Genetic susceptibility to radiation-induced acute myeloid leukaemia (r-AML)

CBA/H inbred mice are susceptible to radiation-induced acute myeloid leukaemia (r-AML) while C57BL/6 mice are resistant to r-AML. CBA/H mice also have higher haemopoietic stem cell number (HSC) than C57BL/6 mice raising the possibility that HSC frequency is a risk factor in r-AML. F2 mice were therefore analysed to map QTL that determine the frequency of phenotypically defined bone marrow cells. The Lin-Sca-1+c-Kit+ cell QTL in F2 mice mapped to chromosomes 1 (65cM), 17 (6cM), and 18 (21cM), genetic evidence that they are HSC, while the more mature Lin-Sca-1+FLK-2+ cell QTL mapped to chromosome 9 (33cM), a novel progenitor cell frequency QTL. The same F2 mice were also scored for difference in peripheral blood and bone marrow red blood cell counts (RBC), and spleen weight, so QTL were mapped for these phenotypes.

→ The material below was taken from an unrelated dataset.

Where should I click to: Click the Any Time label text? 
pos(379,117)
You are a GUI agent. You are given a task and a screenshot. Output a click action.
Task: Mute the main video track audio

Different autosomal loci affect bone marrow (chromosome 5, 9, 11, and 19) and peripheral blood RBC counts (chromosome 4), and spleen weight (chromosomes 3, 15, and 17). This suggests that the relative contributions of spleen and bone marrow erythropoiesis to peripheral RBC counts are genetically determined in mouse. A human AML genetic association study was carried out to assess the contribution of variant alleles to risk of AML in patients with de novo or therapy-related AML (t-AML) compared to age matched controls. In humans, a variant HLX1 allele was associated with a 4-fold increased risk of t-AML. Together with a variant RAD51 DNA repair allele, the variant HLX1 allele increased the risk of t-AML by 14-fold. The variant HLX1 gene may determine stem cell frequency (target size) during chemo-/radiotherapy therapy and a reduced ability to repair therapy-induced DNA damage will increase the risk of malignant transformation..